企業が把握しておくべきだと当社が考える大胆な予想もあります。今後のセキュリティの取り組みについて検討する際は、これらの情報も覚えておいてください。

  • 2020年、Windows 7から卒業できず、Microsoftに延長サポート料金を支払うことに難色を示している企業は、クリティカルな脆弱性にさらされ、結果的に、脆弱性を軽減する方法が限られている状態で、重大なリスクにさらされることにつながることが予想されます。
  • 2020年までに、GDPRによって科せられる最高額の罰金である2,000万ユーロまたは年間収益の4%に相当する罰金が科せられる大手企業を目の当たりにすることになるでしょう。

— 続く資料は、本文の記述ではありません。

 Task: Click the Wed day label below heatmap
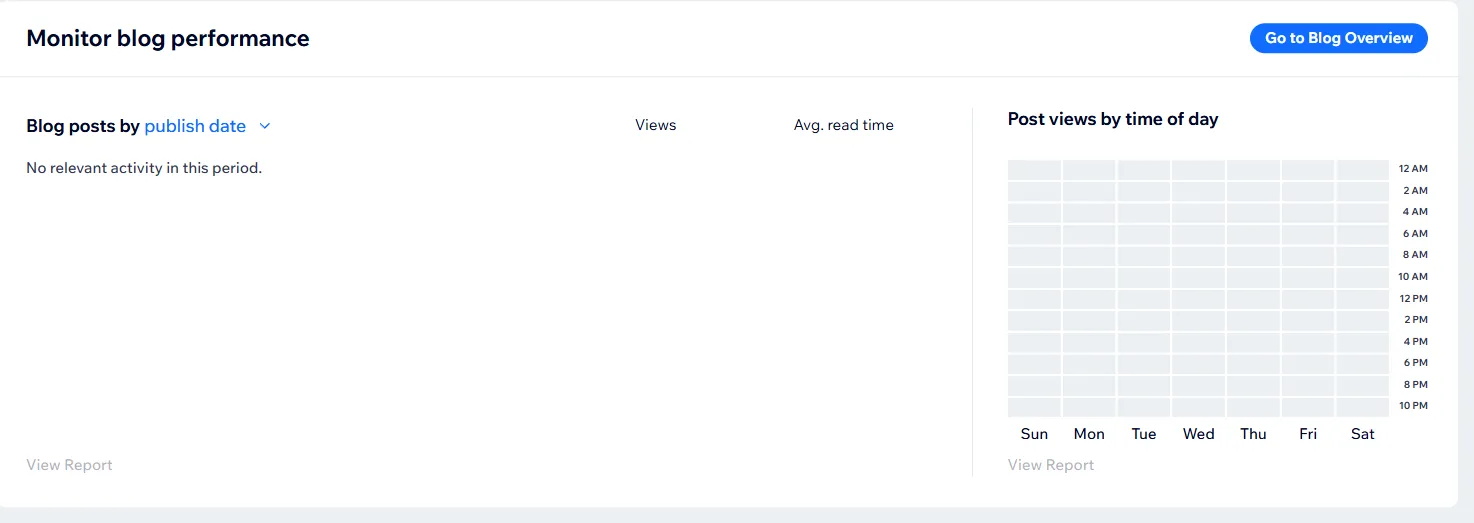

  • 2021年までに、人間とAIの「学習」を組み合わせて構築される企業の「運用知識」は、販売可能の資産となると同時に、セキュリティを侵害するハッカーの標的となるでしょう。知識は金銭的価値のある資産となる
  • 2021年までに、本人確認は、高い信頼性と一貫性がある顔認識やその他の生体認証で行われるようになるでしょう。文字列のパスワードはこの世からなくなるでしょう。 

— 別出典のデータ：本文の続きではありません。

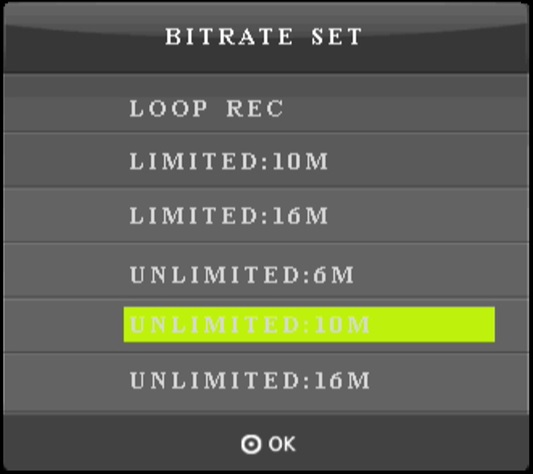The image size is (533, 474).
Task: Click empty space right of UNLIMITED:10M highlight
Action: pos(432,325)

  • 2019年、少なくとも1社の企業が、データ漏洩により存続が左右されることになるでしょう。
  • 2020年までに、Microsoftは史上最大のアンチウイルス対策ベンダーとなるでしょう。Microsoftはアンチウイルス対策市場の半分以上を占め、信頼できるアンチウイルス対策ベンダーとして認識されるようになるでしょう。